My theory is that people that come into this thinking there's a pre-established script on how a cc should be, and that everyone else already knows it? Coupled with how most of these newer CCs are in their teens, they would be self-conscious about not standing out "the wrong way", so they just act how they think they should act. Which makes them see any form of communication as confrontation or a attack, as it makes them feel like "well, it's either IM doing something wrong or YOUR doing something wrong if we have to talk about it."
They forget or never thought about that being a CCs is no different than being any other job or community, and forget to just be a human and communicate?
Not going to lie, that's how a LOT of people communicate especially on the internet. There is this unspoken assumption amongst people that everyone needs to act the same way and speak the same way, and that any diversion from that is "wrong" or "weird" because it either requires more communication, more boundary establishing, or more curation of your own personal experiences online (and people don't want to do that work). When in the real world, these are very simple things you encounter and are not a big deal at all.
Unfortunately, it is typically a lot of teen-age people who are like this because they haven't had the life experience that teaches you to "respect that everyone does not and will not want to act the same as you and you need to respect that, communicate, and move on healthily because that's part of being a functioning human in society". So unfortunately we do tend to find young adult and teenage CCs in this crowd too.

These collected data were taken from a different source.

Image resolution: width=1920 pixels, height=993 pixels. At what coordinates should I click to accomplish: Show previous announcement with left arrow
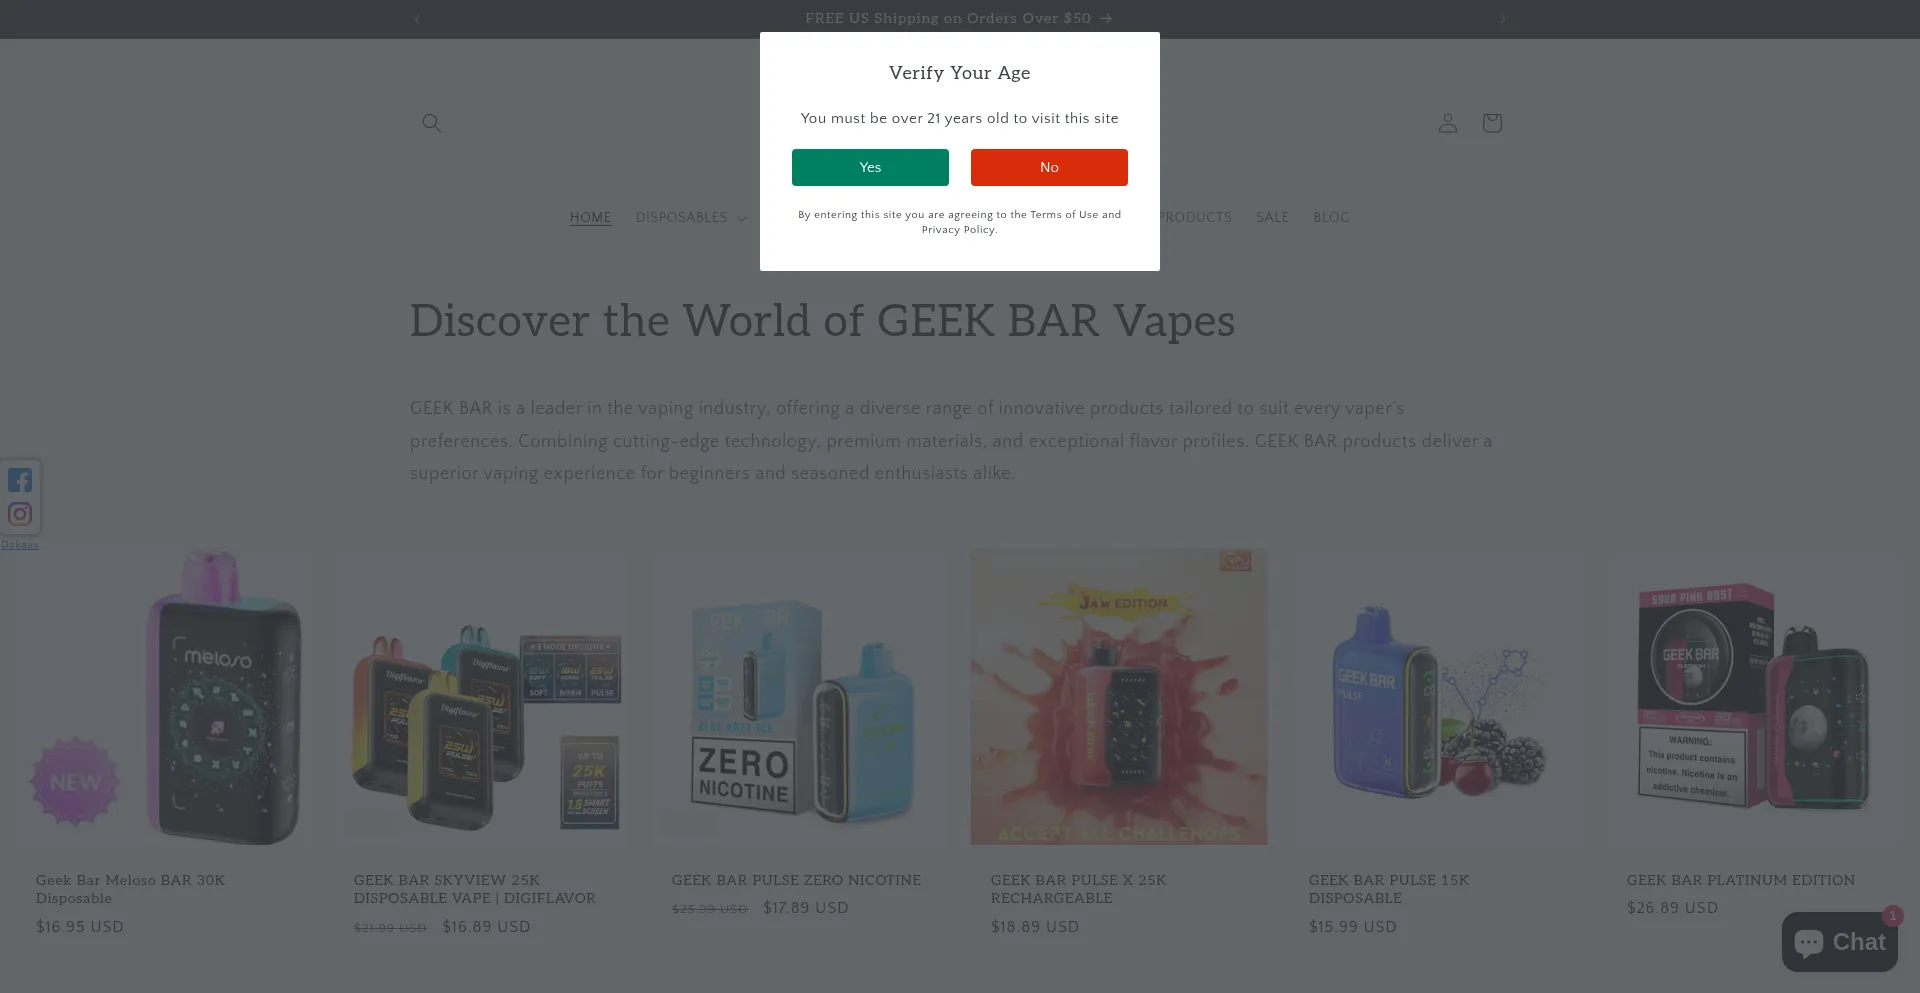point(417,19)

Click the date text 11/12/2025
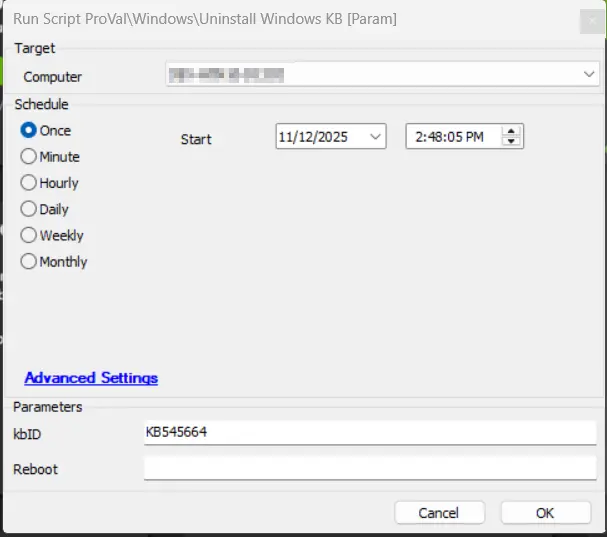pos(315,138)
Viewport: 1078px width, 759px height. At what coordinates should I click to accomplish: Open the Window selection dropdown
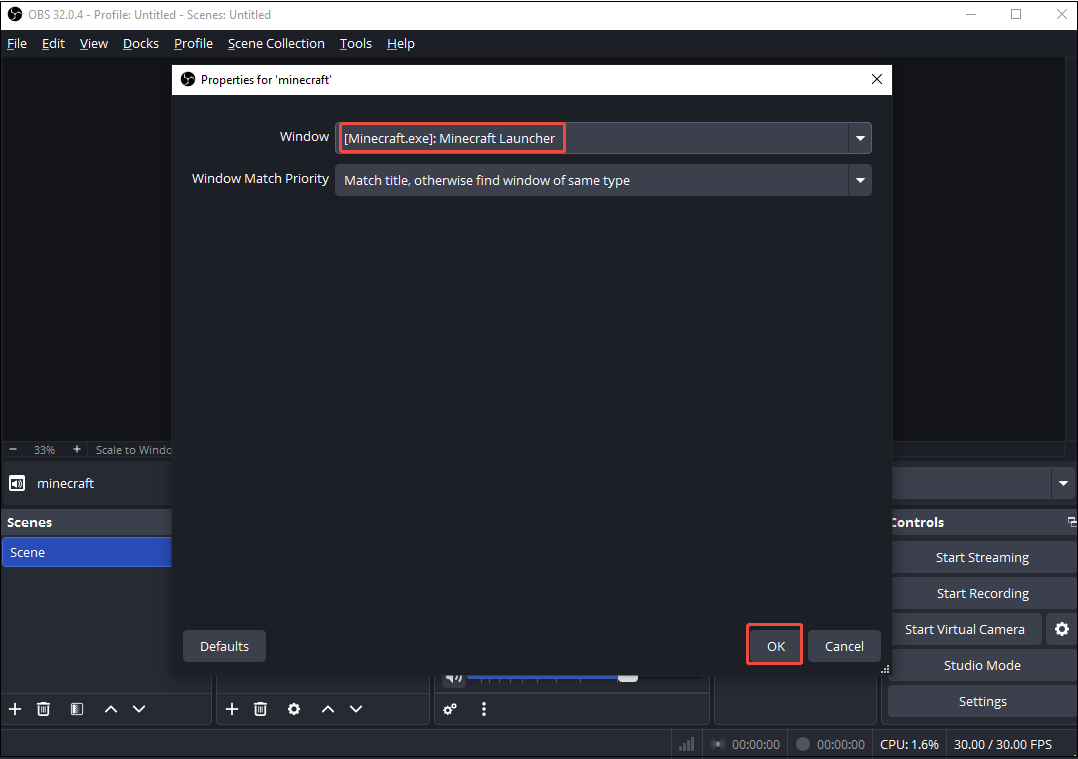860,138
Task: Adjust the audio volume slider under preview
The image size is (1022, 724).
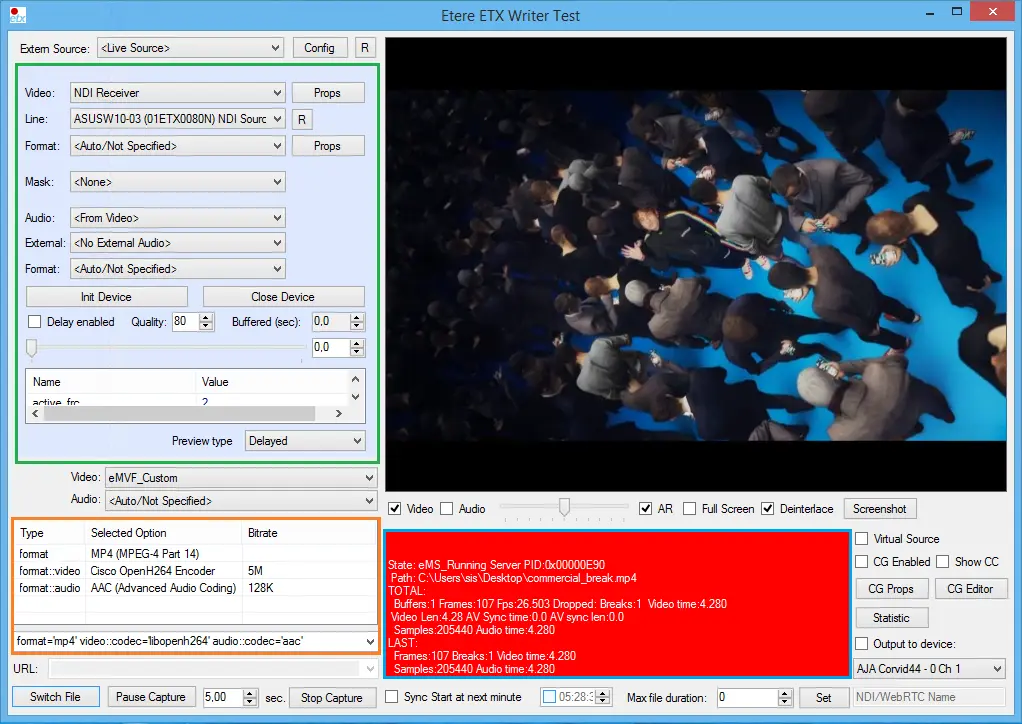Action: [x=564, y=508]
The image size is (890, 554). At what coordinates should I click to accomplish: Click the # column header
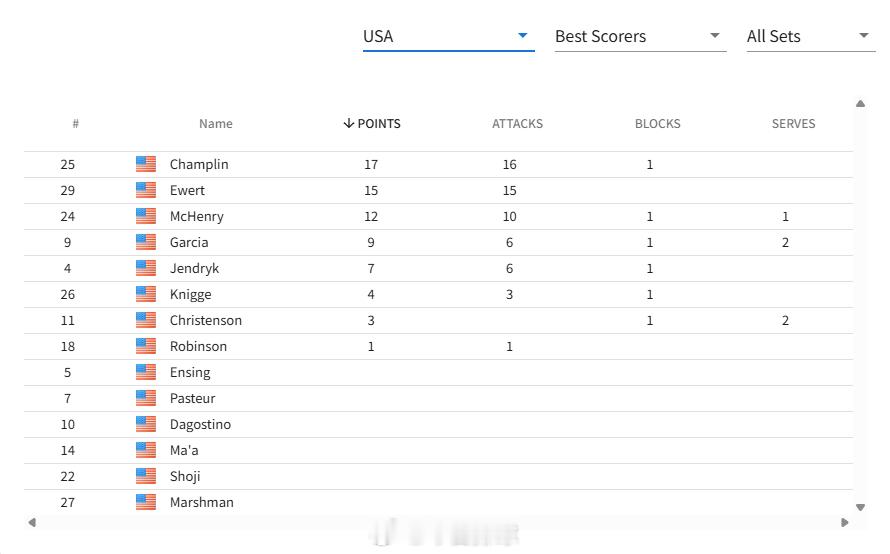coord(75,124)
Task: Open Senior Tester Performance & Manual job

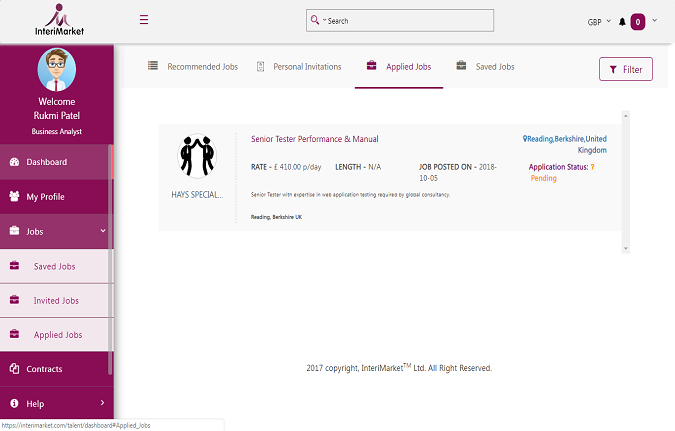Action: [314, 139]
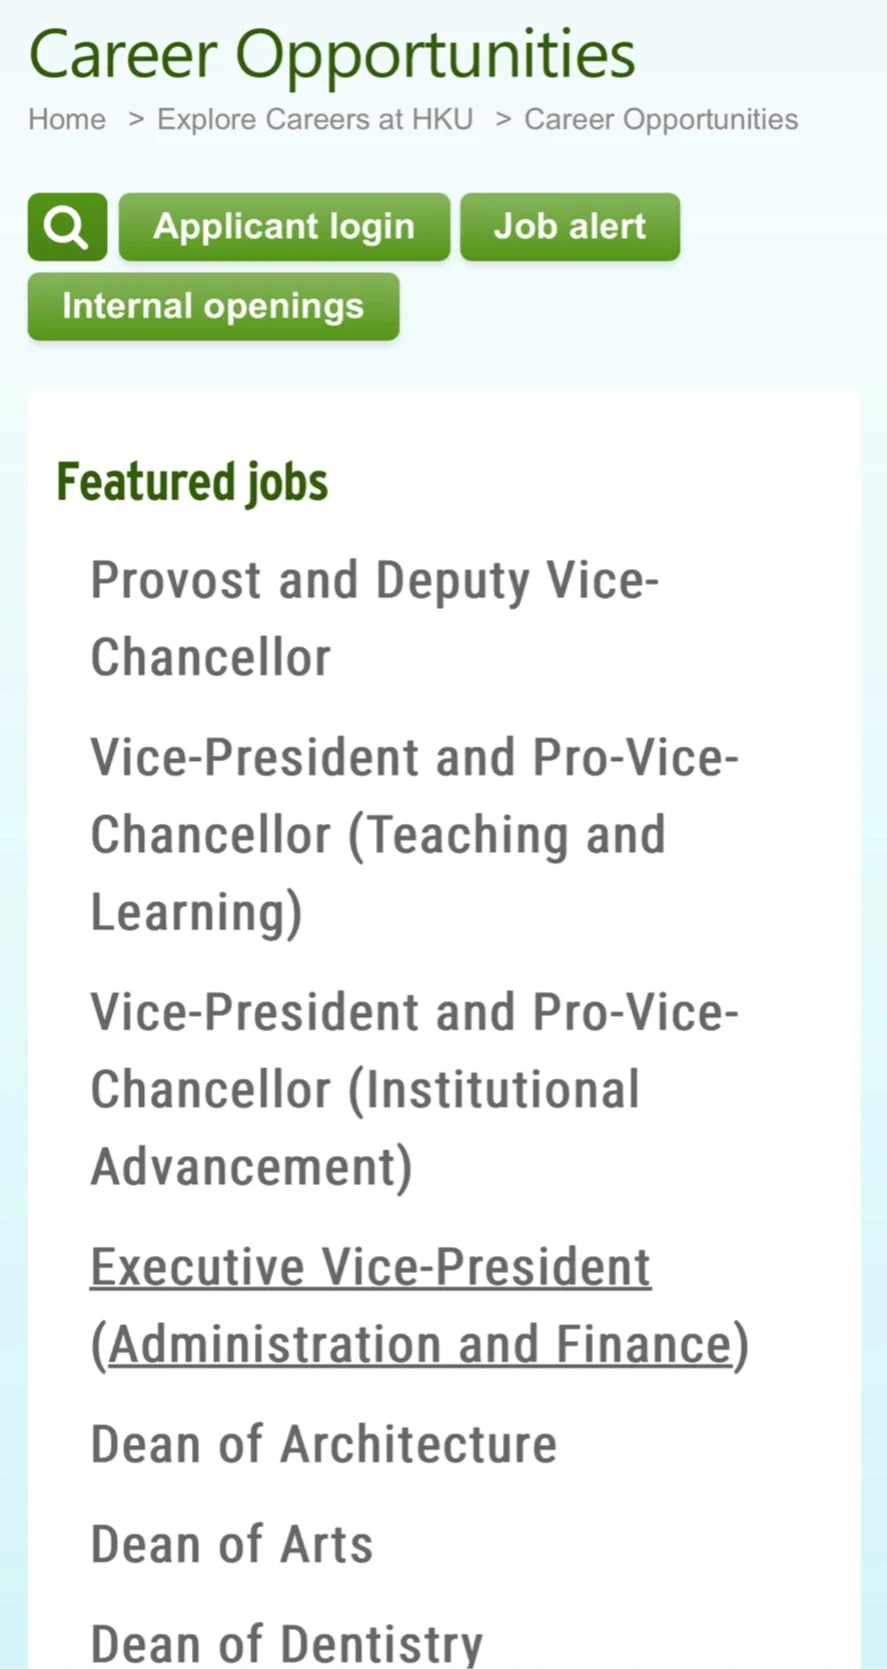This screenshot has width=887, height=1669.
Task: View Internal openings
Action: pos(213,307)
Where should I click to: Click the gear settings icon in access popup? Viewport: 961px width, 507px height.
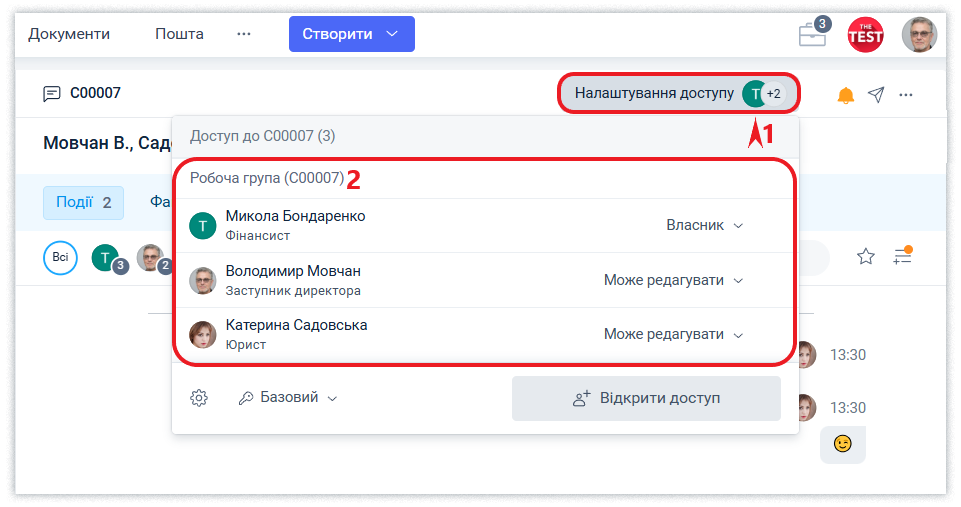199,398
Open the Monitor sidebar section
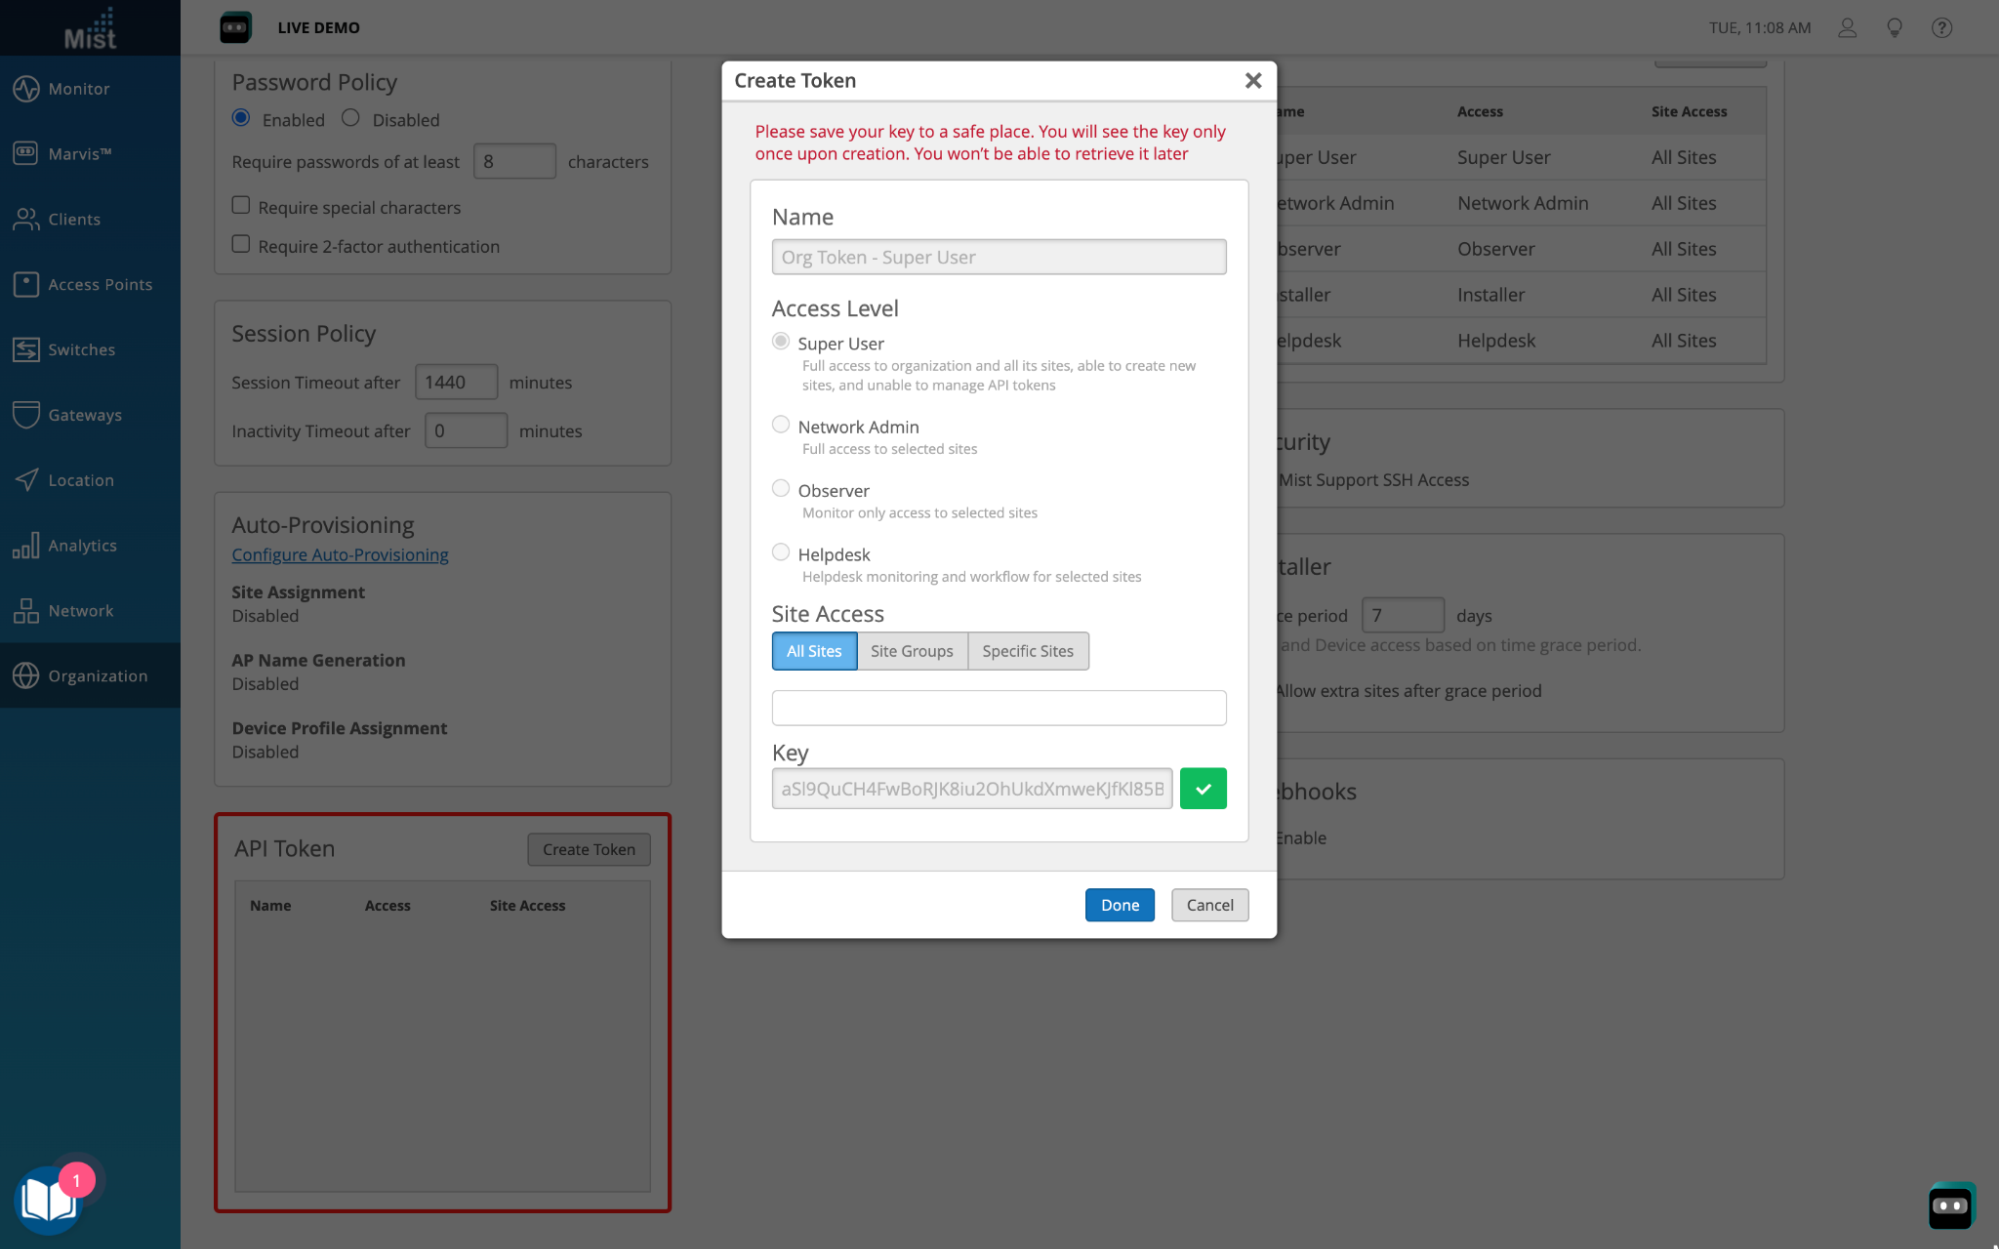 tap(90, 89)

Which is why I always appreciate mature communication over senseless demands to act a certain way because that's just...not how the world works lmao- and I wish younger CCs didn't feel so much pressure to follow a certain type of "behavior" that is demanded of people that really have far less communication skills and maturity than they think.
Dteam are such a wonderfully unique case of boys who were raised basically on the internet and yet STILL have super healthy ways of communicating and expressing their thoughts and I think all these other CCs should take the hint and start working on their own flaws in behavior and communication because there is already a very jarring difference between how dteam handle sensitive situations vs how everyone else does.